IT Security Office (ITSO)
Duke University Chief Information Officer
Duke University Chief Information Security Officer
The University IT Security Office (ITSO) monitors Duke’s network and systems for security issues and takes timely action to resolve potential compromises. This document describes actions taken to resolve potential compromises of accounts. See Endpoint Device Security and Quarantining Practices for actions taken to remove devices from the network when they pose a security threat.
Through monitoring of Duke's system mail, and authentication logs, the ITSO and OIT may identify accounts that have been compromised and are being used by attackers to log into systems.

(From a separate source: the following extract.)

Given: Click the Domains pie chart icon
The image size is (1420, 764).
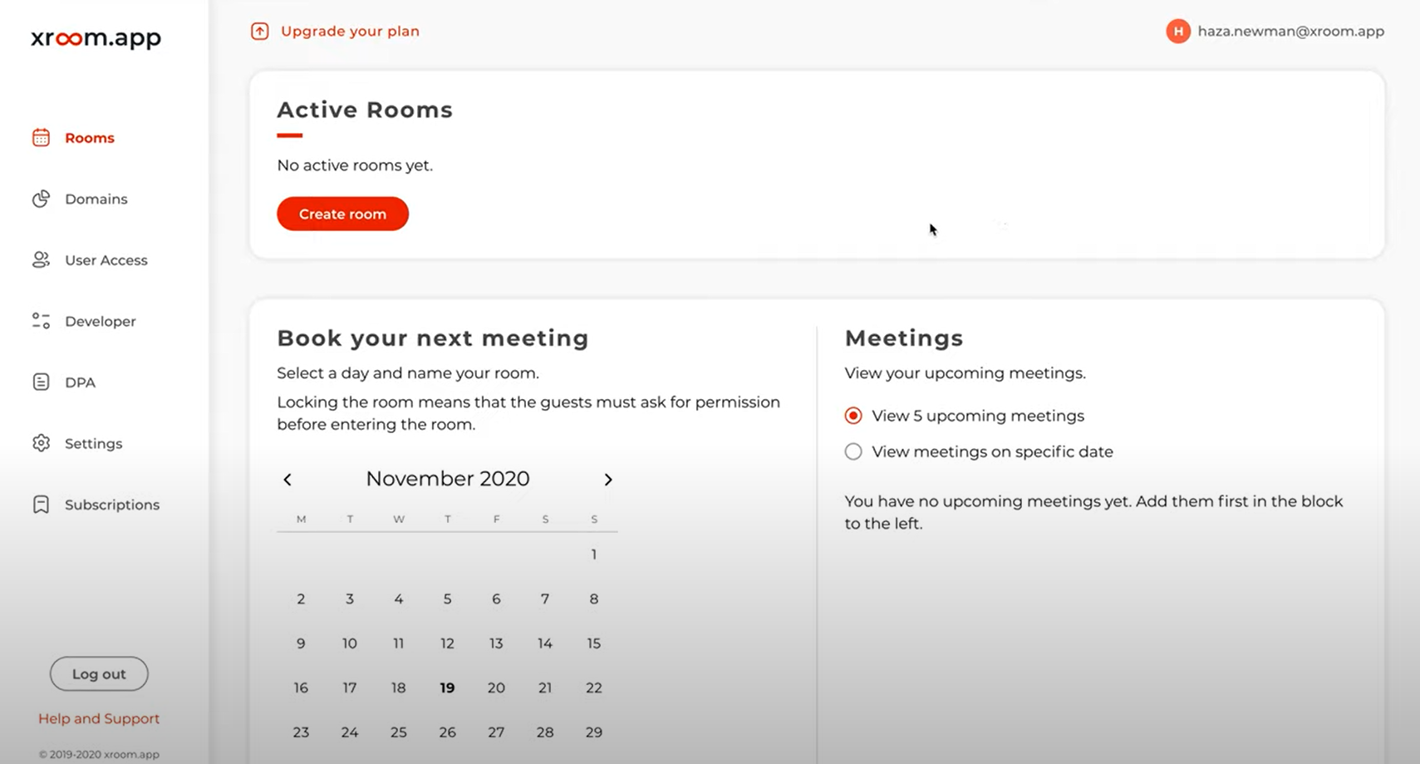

In these situations, the ITSO and OIT will take one of two actions.
1. Manual Locking
In cases where the ITSO or OIT have identified a compromised account based on a reported incident or analysis of system and authentication logs, the questionable account will be referred to the OIT Service Desk.
The Service Desk will:
(a) Attempt to contact the affected individual.
(b) Lock the account.
(c) Assist the customer in resetting their password and updating CRV questions when they call the Service Desk.

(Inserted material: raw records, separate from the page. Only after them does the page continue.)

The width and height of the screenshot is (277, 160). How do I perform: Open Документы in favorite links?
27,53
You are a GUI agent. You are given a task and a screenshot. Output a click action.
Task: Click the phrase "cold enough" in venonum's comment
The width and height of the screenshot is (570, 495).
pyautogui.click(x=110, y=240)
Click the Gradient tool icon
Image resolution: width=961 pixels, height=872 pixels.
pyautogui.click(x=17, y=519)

If the account is a faculty or staff account, the ITSO will also contact the appropriate IT contact in the school or department to let them know about the incident.

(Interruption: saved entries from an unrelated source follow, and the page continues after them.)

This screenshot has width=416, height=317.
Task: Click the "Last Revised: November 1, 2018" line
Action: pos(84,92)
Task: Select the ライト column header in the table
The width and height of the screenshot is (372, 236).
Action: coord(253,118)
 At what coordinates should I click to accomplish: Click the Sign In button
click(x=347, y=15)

In some cases, if the account is involved in an active security incident, or is part of a large security incident involving a larger number of accounts, the ITSO and Service Desk will immediately lock the account and then attempt to contact the affected party and IT contact for the affected party. The Service Desk will help the user reset their password and update CRV questions when they contact the Service Desk for assistance.
When contacted, the affected parties will be asked if they have access to systems with Sensitive data so that access to those systems can be checked for inappropriate access.
2. Automated Locking
In cases where a compromised account is being used to send spam or phishing messages from the Duke mail system, an automated task may detect the misuse and immediately quarantine the account. In these cases, the affected user will need to contact the Service Desk who can assist with resetting their password and updating CRV questions.
1In this case a “threat” is posed to the broader community if the infected or vulnerable, unpatched system could create a foothold for an attacker to access other systems on the Duke network through the vulnerable system, or if the attacker could adversely impact the performance of Duke’s network more generally through Denial of Service attacks or other methods.